● ASSIGNMENT:
Beginning with the line that includes "This screenshot has width=640, height=360." and ending with the last line, print the records exactly, leaving every picture out.

● EXTRACTED ENTRIES:
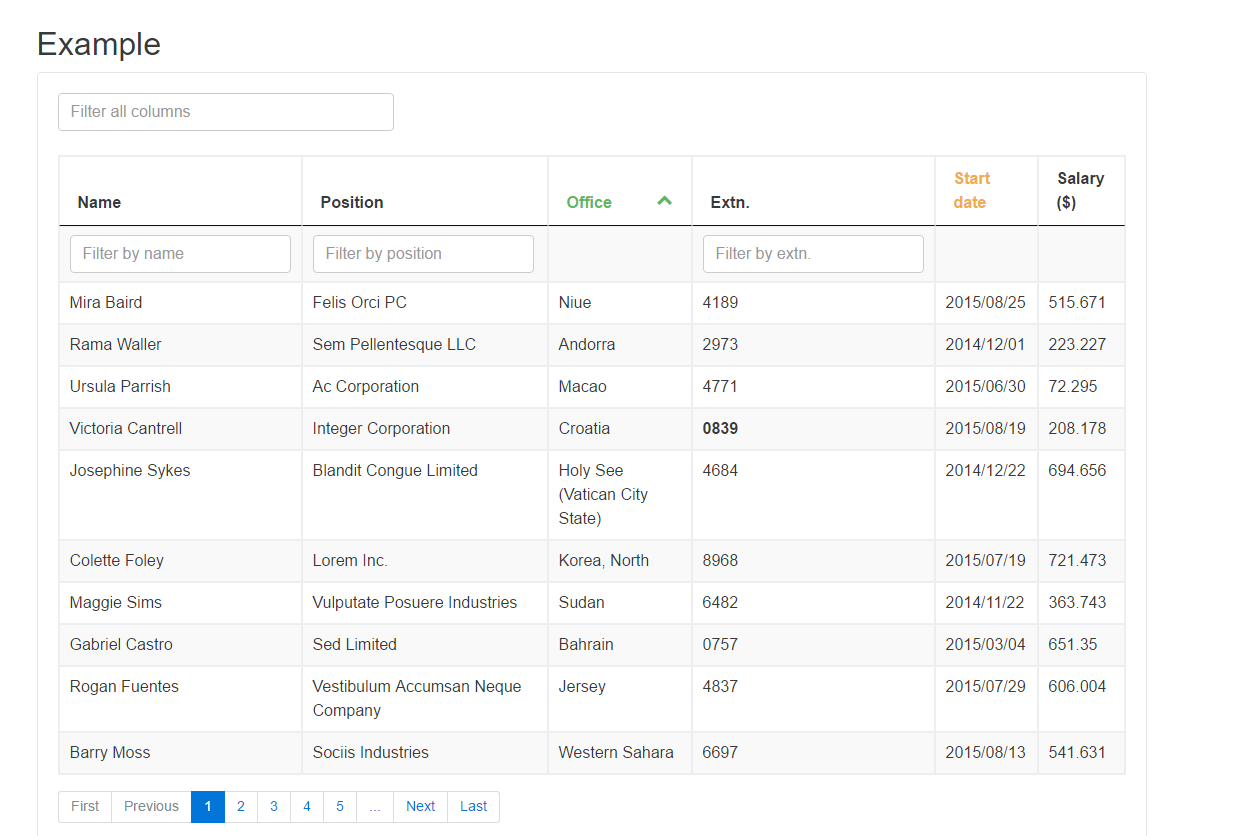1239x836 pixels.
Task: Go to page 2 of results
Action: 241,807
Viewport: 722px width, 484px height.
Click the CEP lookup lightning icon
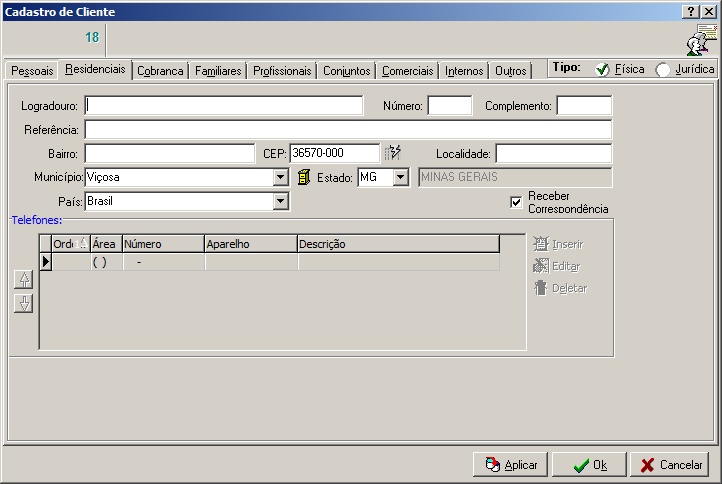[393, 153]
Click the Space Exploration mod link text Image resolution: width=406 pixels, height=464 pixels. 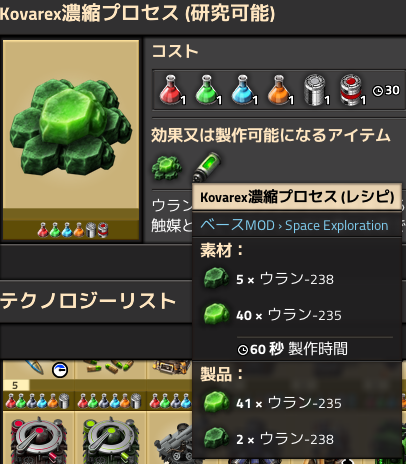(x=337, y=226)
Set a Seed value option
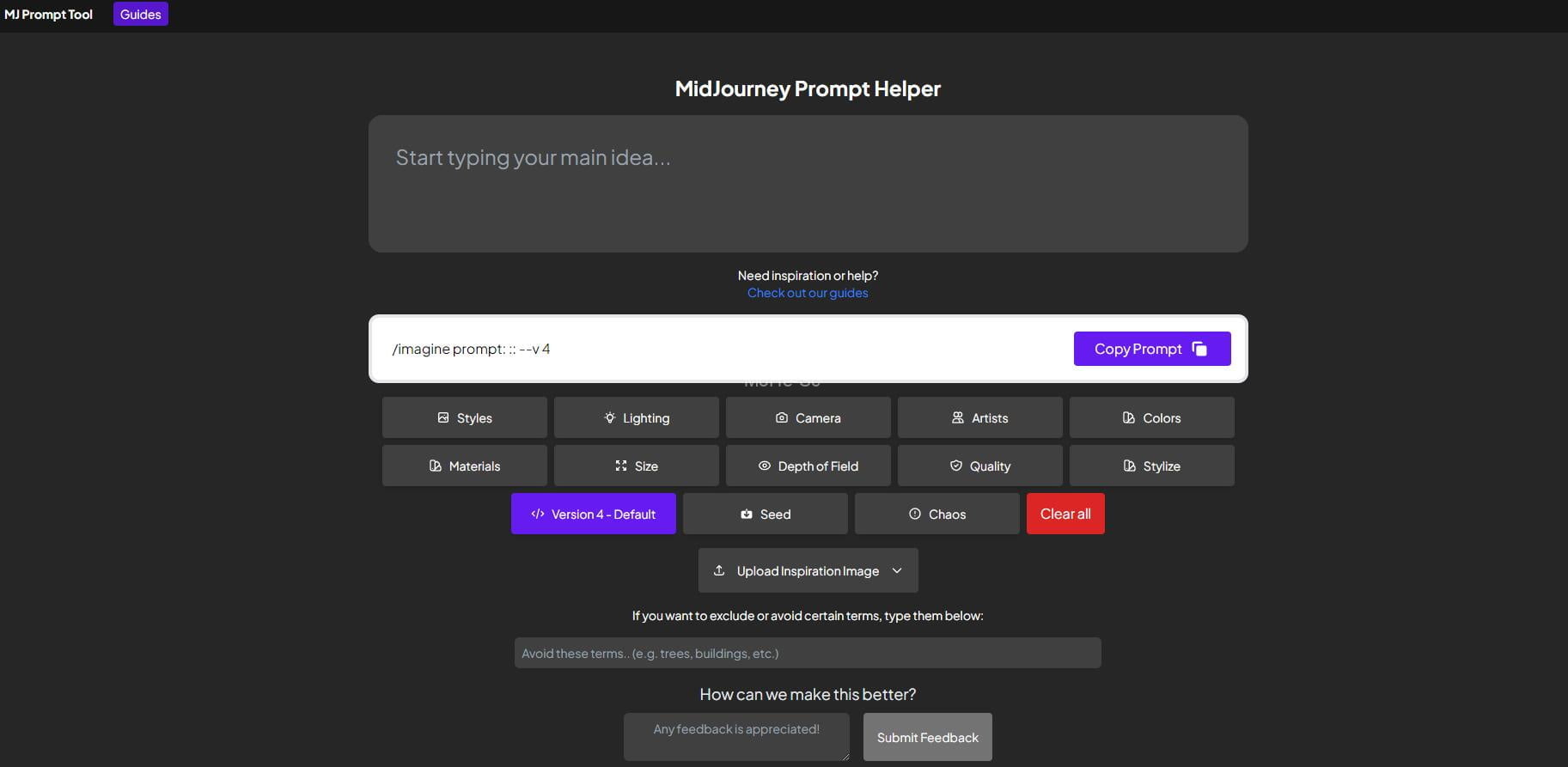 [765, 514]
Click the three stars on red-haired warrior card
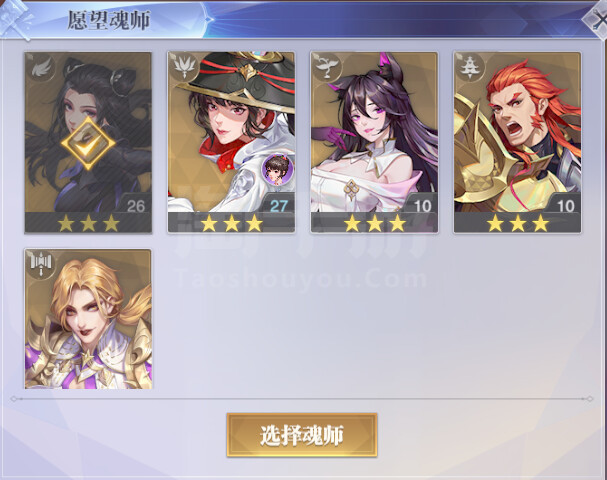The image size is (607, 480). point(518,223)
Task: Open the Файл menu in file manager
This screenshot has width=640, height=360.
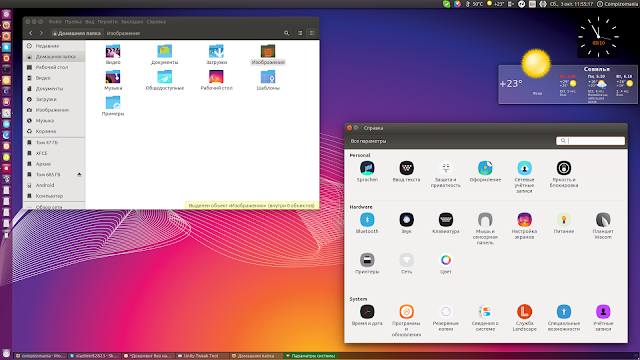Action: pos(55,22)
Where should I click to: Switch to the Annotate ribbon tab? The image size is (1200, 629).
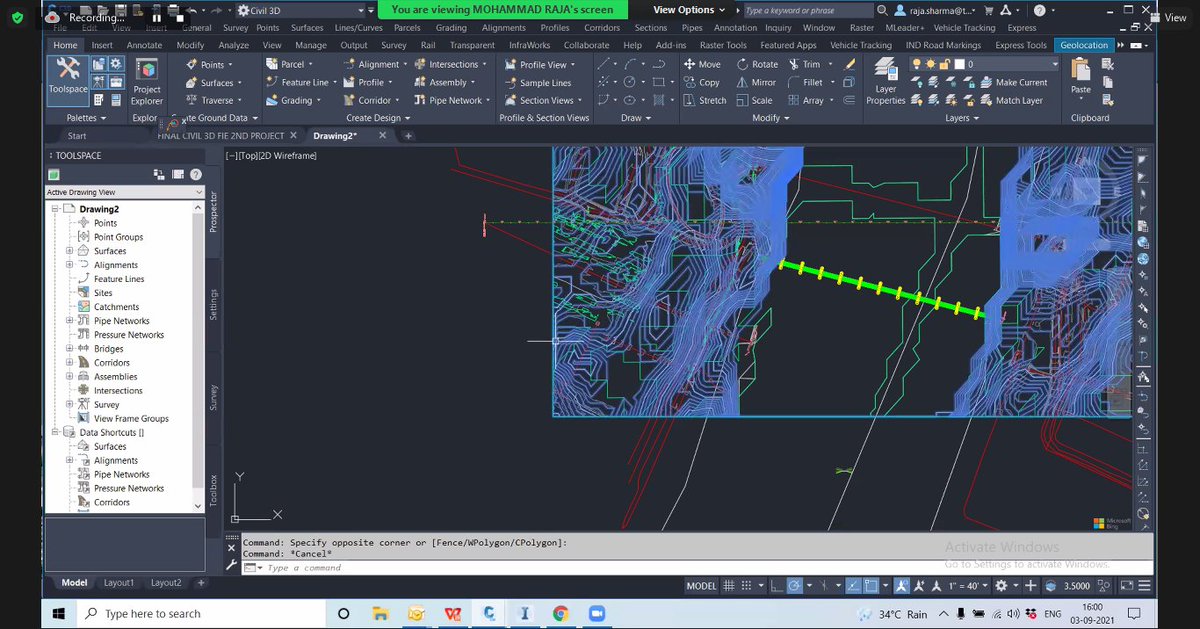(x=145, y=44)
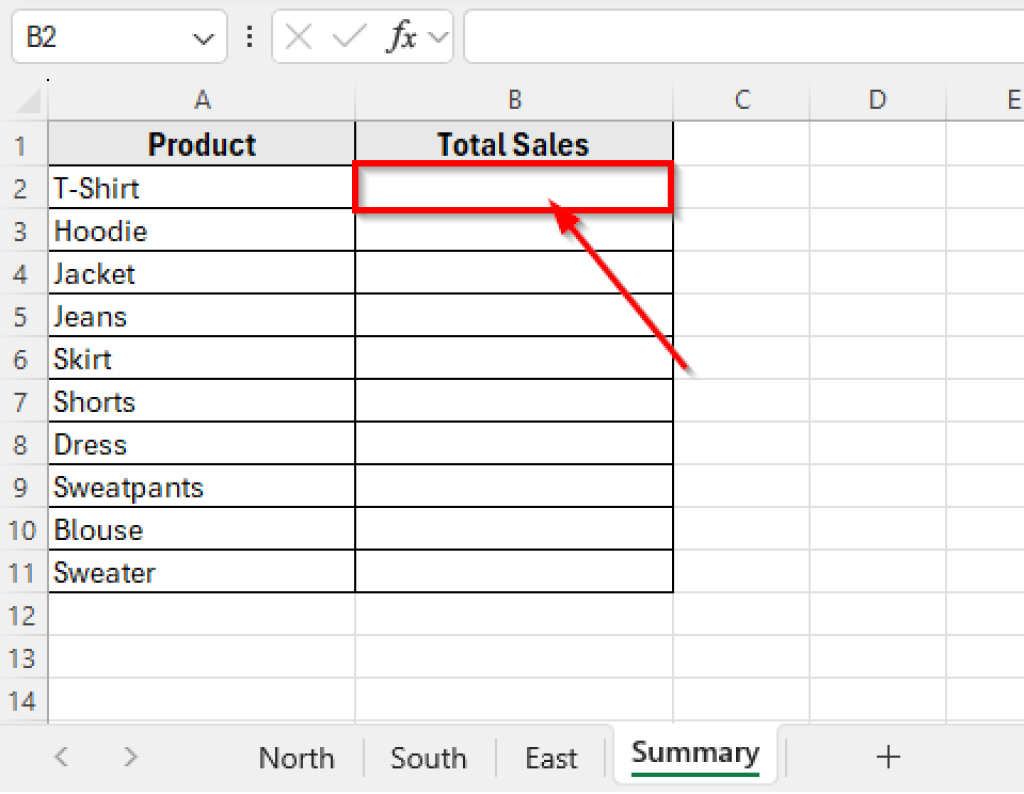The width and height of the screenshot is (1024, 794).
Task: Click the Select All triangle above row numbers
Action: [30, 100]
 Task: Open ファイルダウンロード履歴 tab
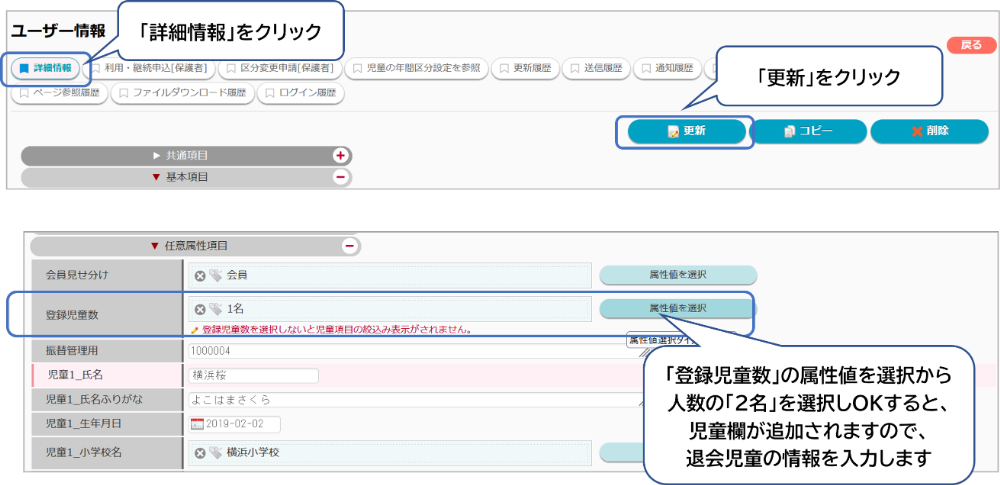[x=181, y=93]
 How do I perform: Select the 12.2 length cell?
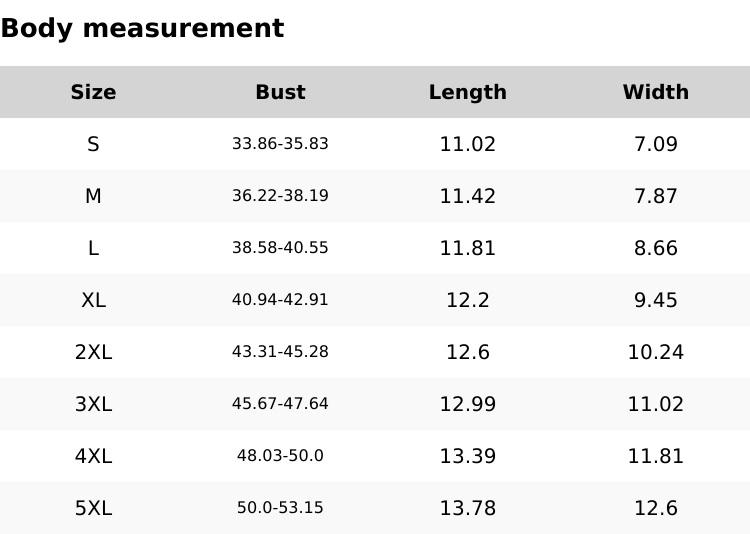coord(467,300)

● ANSWER TO THIS EXERCISE:
This screenshot has width=640, height=360.
Action: pos(55,22)
Where should I click to: Switch to the Annotate ribbon tab? The image size is (1200, 629).
(x=145, y=44)
The width and height of the screenshot is (1024, 794).
Task: Click the Select All triangle above row numbers
Action: [30, 100]
 Task: Open ファイルダウンロード履歴 tab
[x=181, y=93]
 How do I perform: Select the 12.2 length cell?
coord(467,300)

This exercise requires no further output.